===== PASSAGE SHOWN =====
Chris Maddaloni/CQ Roll Call File Photo
LaHood, who has become an administration point man on the harmful effects of sequestration, denied suggestions that the consequences are being exaggerated.

“It’s really only two-cents on the dollar over the whole federal budget, but they’ve scrunched that down into seven months and highlight, or at least put most of the burden, on the Defense department,” Rogers said on ABC’s This Week, before suggesting that federal officials could find added efficiencies to trim the budget if given the option to do so legally. Coburn made a similar case.

But other Republican lawmakers rejected the idea of giving the administration more flexibility in making the budget cuts.

“I say to my Republican friends, if you want to just give the president flexibility in how to enact these cuts, then why don’t we just go home?” said Sen. John McCain, R-Ariz., also appearing on the CNN broadcast. “I am totally against that.”

Speaking on “Fox News Sunday,” Coburn said the scale of the mandatory spending reductions has been exaggerated and there is plenty of room for cuts.

“We have tons — hundreds of billions of dollars of fat and waste and excess in the federal government and we ought to be about cutting some of it out,” Coburn said.

Speaking on the same program, Sen. Claire McCaskill, D-Mo., pushed for a big deficit reduction deal to address long-term fiscal issues, but noted that some modifications to implementation of the sequester could be explored in the week ahead.

“I think right now the way this is set up there are going to be cuts in a lot of places, and there will be some flexibility, and I think we’re going to look at a number of things this week,” McCaskill said. “We’ve got a much bigger problem down the line in terms of reducing our debt than just what we face this week.”

Governors from both parties in Washington for National Governor’s Association meetings also made the rounds on Sunday programs to express concern about sequestration on their states and press the case for a deal between Congress and the White House. Republican Gov. Scott Walker of Wisconsin and Democratic Gov. Jack Markell of Delaware appeared together on Fox.

“If we’re not careful, a tax increase on one can be a problem and severe cuts on the other end can be a problem,” Walker said, criticizing both parties for kicking the can down the road. “Our hope is between now and March 1, they’ll find a way to provide some better alternatives to the cuts in the sequester.”

Markell said many governors are concerned about the impact of the cuts on the economy.

“You know, I think a lot of us feel like we’re, after some very difficult years, we’re starting to come out of it,” Markell said. “Things are getting a little bit better, and unfortunately the sequester could put us right back where we were.”

Asked if he thought the sequester could lead to another economic recession, Markell replied, “I don’t think there’s any doubt about it.”
=====
[REQUIRED TASKS]
[a] Repeat the sequestration article word for word from "Speaking on the" to "the week ahead.".
[b] In the sequestration article, which two governors appeared together on Fox?
These records come from a separate source.
===== RECORDS =====
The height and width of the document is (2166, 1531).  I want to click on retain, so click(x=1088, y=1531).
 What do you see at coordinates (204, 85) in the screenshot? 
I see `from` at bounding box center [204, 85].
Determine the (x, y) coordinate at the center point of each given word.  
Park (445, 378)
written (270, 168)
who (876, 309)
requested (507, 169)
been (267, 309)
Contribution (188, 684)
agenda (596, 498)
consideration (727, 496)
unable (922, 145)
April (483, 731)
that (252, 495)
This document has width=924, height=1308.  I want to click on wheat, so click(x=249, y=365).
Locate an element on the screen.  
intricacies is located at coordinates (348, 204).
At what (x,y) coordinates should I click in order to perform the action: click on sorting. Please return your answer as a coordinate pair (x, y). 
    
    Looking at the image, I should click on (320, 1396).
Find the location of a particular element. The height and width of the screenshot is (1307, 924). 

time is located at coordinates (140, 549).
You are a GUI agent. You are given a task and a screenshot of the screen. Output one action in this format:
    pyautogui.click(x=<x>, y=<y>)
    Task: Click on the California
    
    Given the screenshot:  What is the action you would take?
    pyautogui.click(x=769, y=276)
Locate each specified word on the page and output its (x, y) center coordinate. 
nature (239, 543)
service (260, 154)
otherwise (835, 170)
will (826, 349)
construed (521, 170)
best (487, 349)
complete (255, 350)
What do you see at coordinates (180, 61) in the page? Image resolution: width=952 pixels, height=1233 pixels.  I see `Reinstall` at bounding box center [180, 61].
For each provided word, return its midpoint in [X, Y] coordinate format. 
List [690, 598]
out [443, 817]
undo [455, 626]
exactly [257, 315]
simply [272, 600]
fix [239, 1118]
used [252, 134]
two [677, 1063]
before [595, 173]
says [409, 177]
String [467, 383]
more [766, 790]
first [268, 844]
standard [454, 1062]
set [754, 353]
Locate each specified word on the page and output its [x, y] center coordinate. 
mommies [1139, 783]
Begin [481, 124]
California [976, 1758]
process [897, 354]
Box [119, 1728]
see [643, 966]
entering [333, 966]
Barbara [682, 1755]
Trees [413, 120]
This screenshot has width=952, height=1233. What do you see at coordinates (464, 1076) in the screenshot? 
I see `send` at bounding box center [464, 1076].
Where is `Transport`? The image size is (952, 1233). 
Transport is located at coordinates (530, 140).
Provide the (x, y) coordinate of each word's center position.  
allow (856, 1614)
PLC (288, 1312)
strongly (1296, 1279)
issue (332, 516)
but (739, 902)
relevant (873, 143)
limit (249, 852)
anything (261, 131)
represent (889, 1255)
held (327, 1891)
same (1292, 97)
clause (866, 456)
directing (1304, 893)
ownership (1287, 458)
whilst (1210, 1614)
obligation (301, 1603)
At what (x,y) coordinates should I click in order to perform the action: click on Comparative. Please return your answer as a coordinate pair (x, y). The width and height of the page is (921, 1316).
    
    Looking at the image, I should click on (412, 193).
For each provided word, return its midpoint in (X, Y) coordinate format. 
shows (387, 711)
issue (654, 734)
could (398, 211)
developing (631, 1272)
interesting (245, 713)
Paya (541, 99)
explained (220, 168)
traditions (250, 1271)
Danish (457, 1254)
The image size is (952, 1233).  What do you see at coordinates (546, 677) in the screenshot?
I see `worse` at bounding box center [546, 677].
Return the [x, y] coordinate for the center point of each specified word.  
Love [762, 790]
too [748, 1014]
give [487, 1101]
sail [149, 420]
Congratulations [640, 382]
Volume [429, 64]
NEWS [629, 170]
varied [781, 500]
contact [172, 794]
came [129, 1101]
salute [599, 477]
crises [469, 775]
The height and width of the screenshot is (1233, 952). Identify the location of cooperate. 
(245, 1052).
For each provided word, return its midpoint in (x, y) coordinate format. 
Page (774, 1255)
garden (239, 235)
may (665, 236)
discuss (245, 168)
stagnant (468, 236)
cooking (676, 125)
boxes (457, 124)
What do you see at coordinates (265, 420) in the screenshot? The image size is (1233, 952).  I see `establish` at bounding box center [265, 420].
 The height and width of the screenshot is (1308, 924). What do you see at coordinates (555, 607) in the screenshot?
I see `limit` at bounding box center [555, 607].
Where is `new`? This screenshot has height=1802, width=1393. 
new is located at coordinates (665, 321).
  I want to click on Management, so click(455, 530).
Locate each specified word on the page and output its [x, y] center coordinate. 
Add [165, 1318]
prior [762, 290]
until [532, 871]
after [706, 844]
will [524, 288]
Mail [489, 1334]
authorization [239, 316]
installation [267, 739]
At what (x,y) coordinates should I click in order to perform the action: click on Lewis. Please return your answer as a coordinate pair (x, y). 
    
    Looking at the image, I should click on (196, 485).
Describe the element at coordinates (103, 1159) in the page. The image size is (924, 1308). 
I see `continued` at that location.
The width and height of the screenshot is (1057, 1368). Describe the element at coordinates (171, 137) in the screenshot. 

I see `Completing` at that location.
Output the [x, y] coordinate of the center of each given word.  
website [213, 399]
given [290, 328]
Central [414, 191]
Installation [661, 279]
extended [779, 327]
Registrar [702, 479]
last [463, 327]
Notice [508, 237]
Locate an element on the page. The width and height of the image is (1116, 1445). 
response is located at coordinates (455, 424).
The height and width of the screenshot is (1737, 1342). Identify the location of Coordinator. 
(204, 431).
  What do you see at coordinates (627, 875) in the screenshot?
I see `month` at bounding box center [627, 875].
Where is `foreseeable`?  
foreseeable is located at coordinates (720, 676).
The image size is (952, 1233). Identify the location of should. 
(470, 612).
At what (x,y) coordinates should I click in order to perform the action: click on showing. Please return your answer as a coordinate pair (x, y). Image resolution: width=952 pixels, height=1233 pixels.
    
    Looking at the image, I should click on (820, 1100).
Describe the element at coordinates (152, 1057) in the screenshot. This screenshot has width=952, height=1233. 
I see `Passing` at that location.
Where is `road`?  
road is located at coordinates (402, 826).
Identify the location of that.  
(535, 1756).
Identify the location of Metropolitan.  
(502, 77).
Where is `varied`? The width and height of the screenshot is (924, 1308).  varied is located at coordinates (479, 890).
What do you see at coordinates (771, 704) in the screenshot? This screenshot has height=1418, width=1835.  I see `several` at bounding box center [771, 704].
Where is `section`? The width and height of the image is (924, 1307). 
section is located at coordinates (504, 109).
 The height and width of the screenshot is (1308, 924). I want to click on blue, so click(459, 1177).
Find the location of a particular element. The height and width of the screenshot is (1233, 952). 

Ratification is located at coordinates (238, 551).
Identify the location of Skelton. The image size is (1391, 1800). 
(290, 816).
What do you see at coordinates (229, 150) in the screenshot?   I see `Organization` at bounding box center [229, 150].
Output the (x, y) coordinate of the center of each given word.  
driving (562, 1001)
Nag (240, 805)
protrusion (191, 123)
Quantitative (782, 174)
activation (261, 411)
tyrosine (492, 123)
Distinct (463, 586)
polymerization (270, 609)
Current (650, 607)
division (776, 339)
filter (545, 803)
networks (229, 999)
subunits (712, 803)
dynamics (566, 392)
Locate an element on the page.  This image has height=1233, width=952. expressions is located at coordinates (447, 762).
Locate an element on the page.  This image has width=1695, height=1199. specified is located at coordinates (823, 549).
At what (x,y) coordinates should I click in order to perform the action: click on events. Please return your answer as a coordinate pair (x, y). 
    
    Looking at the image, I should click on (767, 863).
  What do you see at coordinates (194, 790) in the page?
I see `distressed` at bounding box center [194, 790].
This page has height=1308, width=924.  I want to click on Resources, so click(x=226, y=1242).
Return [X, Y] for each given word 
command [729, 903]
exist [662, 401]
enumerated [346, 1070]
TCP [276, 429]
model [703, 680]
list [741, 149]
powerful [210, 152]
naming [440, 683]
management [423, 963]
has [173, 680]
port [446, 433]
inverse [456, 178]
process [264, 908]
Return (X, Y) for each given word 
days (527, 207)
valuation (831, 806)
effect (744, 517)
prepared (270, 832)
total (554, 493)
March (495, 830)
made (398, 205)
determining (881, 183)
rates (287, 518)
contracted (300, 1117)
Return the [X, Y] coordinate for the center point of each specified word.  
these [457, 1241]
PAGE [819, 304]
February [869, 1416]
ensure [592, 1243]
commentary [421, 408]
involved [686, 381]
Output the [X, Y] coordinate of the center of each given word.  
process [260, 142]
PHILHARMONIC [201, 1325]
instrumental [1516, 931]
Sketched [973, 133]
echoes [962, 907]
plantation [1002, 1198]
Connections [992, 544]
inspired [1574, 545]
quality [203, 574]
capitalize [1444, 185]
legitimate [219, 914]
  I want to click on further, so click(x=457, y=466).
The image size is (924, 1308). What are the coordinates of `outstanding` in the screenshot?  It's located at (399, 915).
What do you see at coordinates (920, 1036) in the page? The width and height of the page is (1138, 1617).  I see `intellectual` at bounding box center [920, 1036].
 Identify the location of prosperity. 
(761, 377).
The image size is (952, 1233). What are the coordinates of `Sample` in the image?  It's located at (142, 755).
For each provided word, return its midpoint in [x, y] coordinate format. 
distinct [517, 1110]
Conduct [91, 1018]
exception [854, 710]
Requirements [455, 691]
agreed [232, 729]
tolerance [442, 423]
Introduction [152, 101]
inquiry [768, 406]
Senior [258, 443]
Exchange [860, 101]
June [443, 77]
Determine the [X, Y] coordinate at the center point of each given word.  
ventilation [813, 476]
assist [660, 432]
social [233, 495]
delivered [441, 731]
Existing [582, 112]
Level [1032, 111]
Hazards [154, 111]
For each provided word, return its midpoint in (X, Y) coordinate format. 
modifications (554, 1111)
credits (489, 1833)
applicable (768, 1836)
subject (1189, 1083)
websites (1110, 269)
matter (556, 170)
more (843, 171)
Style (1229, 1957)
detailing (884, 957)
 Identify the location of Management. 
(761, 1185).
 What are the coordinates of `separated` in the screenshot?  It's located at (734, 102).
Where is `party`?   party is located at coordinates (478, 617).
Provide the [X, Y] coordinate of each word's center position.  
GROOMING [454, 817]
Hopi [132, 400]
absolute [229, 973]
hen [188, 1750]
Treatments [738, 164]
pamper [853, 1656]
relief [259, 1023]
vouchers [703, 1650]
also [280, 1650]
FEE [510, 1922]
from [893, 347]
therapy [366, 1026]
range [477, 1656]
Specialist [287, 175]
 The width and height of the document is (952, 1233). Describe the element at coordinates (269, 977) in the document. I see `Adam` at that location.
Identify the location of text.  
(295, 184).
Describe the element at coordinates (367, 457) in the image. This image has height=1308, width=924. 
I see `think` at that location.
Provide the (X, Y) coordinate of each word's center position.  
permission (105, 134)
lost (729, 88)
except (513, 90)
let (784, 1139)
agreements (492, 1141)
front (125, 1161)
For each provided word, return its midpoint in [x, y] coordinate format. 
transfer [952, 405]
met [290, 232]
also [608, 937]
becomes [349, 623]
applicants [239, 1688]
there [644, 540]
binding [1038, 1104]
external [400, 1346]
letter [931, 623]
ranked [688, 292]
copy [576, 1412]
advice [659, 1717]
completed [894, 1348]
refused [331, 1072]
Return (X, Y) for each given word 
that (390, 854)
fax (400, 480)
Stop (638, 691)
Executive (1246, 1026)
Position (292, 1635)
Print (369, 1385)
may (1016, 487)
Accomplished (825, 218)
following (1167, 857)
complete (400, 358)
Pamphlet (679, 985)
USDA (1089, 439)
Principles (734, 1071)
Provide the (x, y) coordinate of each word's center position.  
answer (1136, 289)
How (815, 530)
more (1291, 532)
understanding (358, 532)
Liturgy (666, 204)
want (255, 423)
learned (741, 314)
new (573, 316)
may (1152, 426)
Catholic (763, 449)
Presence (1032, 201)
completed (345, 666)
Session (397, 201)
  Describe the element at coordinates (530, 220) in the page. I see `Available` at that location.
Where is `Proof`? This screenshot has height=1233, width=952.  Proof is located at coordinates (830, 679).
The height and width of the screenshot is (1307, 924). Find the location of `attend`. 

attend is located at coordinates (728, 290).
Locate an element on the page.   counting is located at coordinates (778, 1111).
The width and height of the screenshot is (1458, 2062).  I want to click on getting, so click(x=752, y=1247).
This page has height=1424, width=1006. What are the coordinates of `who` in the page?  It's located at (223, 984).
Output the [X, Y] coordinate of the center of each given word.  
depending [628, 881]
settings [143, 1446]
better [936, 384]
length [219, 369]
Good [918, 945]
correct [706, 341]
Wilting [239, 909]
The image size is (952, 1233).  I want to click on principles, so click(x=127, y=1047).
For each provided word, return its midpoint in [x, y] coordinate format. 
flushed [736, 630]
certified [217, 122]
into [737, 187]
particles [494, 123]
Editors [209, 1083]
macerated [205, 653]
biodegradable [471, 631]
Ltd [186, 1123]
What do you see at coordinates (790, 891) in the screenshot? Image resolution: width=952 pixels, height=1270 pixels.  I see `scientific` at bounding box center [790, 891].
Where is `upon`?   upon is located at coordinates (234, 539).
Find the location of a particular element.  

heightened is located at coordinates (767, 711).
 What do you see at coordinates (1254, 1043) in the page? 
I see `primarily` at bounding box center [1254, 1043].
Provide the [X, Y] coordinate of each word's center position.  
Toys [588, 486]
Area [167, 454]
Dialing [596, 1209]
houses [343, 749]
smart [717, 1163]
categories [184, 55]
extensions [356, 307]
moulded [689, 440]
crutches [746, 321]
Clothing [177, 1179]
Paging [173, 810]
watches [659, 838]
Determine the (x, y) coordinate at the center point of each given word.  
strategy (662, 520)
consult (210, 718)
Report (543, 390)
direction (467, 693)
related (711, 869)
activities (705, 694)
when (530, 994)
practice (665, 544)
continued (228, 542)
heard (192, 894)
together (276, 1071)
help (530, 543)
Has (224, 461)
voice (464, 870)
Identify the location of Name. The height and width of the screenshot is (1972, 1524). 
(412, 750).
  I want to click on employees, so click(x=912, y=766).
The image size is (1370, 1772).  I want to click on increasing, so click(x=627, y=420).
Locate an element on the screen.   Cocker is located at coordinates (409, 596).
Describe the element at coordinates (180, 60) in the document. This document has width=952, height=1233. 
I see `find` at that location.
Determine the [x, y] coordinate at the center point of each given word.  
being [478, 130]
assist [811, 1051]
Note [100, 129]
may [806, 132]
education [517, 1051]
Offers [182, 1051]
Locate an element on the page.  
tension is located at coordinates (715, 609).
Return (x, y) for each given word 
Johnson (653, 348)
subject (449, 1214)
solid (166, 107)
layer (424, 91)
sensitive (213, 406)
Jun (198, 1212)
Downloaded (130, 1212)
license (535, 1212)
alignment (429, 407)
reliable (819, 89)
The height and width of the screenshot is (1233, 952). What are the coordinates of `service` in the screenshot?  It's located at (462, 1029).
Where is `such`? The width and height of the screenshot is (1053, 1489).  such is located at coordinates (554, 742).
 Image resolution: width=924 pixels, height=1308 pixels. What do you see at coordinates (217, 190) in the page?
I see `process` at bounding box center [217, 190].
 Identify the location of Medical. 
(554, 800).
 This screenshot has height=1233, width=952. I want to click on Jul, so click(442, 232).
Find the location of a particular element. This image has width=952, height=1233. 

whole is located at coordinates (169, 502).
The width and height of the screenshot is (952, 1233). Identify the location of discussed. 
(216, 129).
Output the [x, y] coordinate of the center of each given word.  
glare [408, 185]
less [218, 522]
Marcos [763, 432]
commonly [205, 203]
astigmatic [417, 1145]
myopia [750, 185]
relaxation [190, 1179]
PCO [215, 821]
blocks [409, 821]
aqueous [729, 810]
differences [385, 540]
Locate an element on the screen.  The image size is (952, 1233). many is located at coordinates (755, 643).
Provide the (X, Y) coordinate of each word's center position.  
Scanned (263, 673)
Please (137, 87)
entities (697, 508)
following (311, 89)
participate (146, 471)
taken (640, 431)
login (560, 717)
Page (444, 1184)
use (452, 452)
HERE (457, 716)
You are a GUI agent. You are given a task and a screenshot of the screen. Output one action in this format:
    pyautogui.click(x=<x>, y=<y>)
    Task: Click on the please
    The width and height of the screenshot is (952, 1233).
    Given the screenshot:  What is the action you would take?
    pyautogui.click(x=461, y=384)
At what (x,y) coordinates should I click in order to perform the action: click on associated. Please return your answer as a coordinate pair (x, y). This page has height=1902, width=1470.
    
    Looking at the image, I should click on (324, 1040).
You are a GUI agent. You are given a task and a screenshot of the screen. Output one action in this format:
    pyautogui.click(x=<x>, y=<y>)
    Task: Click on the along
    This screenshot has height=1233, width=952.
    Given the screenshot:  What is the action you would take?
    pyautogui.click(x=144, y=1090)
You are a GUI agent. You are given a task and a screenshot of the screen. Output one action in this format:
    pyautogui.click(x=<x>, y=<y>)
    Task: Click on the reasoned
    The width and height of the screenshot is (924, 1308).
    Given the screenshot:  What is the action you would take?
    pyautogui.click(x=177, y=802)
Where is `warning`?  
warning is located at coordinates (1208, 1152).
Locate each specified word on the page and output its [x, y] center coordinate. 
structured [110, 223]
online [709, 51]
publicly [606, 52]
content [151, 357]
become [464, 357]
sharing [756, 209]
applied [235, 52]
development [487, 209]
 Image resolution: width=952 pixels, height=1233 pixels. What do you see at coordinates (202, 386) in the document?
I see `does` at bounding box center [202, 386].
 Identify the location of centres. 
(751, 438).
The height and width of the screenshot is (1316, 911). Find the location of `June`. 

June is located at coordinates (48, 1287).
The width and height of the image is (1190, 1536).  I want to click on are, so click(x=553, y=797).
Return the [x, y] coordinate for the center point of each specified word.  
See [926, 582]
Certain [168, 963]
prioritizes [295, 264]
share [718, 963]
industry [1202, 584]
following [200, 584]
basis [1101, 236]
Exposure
=====
[EXERCISE RESULTS]
[a]
Speaking on the same program, Sen. Claire McCaskill, D-Mo., pushed for a big deficit reduction deal to address long-term fiscal issues, but noted that some modifications to implementation of the sequester could be explored in the week ahead.

[b] Republican Gov. Scott Walker of Wisconsin and Democratic Gov. Jack Markell of Delaware.